Je suis toujours en retard !

Etre à l’heure est un défi insurmontable pour certains. Qu’est-ce qui les pousse à mettre ainsi les autres “en souffrance” ? Quel message veulent-ils faire passer en se faisant tant désirer ?

 

Pourquoi ?

Le retard a toujours plusieurs sens, indique le psychanalyste Jean-Pierre Winter.
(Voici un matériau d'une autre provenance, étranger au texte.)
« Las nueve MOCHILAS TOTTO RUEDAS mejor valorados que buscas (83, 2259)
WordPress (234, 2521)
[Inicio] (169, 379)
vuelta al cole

Mais il existe selon lui un dénominateur commun aux différentes formes de retard : celui ou celle qui se fait attendre « brille » par son absence. « Par son retard, la personne s’impose déjà, puisque, pendant qu’il attend, l’autre ne cesse de penser à elle », ajoute le psychanalyste.

Susciter le désir
Par son comportement, le retardataire impose un jeu de séduction. Ce peut être une convention socialement admise, comme le rituel quart d’heure de retard que s’accorde la femme pour un rendez-vous amoureux. Mais il peut aussi être le reflet d’une attitude plus perverse qui consiste à obliger l’autre à penser à soi. « En tant qu’objet manquant, le retardataire veut être cause de désir », précise Jean-Pierre Winter. Son comportement est alors l’expression d’un fort narcissisme, qui l’empêche de considérer l’autre avec respect.

Mettre en souffrance
Dans le langage courant, « mettre en attente » se dit également « mettre en souffrance ». En arrivant en retard, la personne place l’autre en situation d’inconfort, jusqu’à ce qu’elle apparaisse et le soulage alors de cette « souffrance ». Le retard devient l’apanage du pouvoir. L’illustration la plus évidente est celle donnée par le médecin, maître dans l’art de faire patienter en salle d’attente. Mais lorsqu’il est infligé en dehors du cadre professionnel, le retard devient symptomatique d’un désir de puissance sadique : en libérant l’autre de l’attente, la personne s’impose comme son sauveur, alors même qu’elle en a d’abord été le bourreau.

Rétablir un équilibre
Moins machiavélique et plus névrotique est le comportement de celui qui aimerait être à l’heure, mais qui, malgré ses efforts, n’y parvient pas. « Cela a à voir avec l’histoire de chacun, explique la psychothérapeute Agnès Payen de la Garanderie. C’est au travers de l’analyse et par la mise en mots que le sujet découvrira les origines de son comportement. » L’un de ses patients, né sept mois après le mariage de ses parents, s’était toujours entendu dire qu’il était prématuré. Pour faire entendre que c’était un mensonge, son inconscient l’incitait à rétablir l’équilibre en étant toujours en retard.

Fuir ses peurs
Le retard peut exprimer une peur : aborder une situation, se confronter à une personne, etc., mais aussi peur du vide. « Tant que l’on est dans l’attente, on est dans l’imaginaire, souligne Agnès Payen de la Garanderie. Dès que l’on passe à la réalité, il y a le vide. » « Ou l’échec », ajoutent Jane B. Burka et Lenora M. Yuen, psychologues et comportementalistes. Il n’est pas rare que les retardataires soient, paradoxalement, de grands perfectionnistes. Souffrant d’une faible estime de soi et d’un manque de confiance, « c’est pour éviter de finir perdants qu’ils fuient les situations qui les obligeraient à se mesurer à d’autres ».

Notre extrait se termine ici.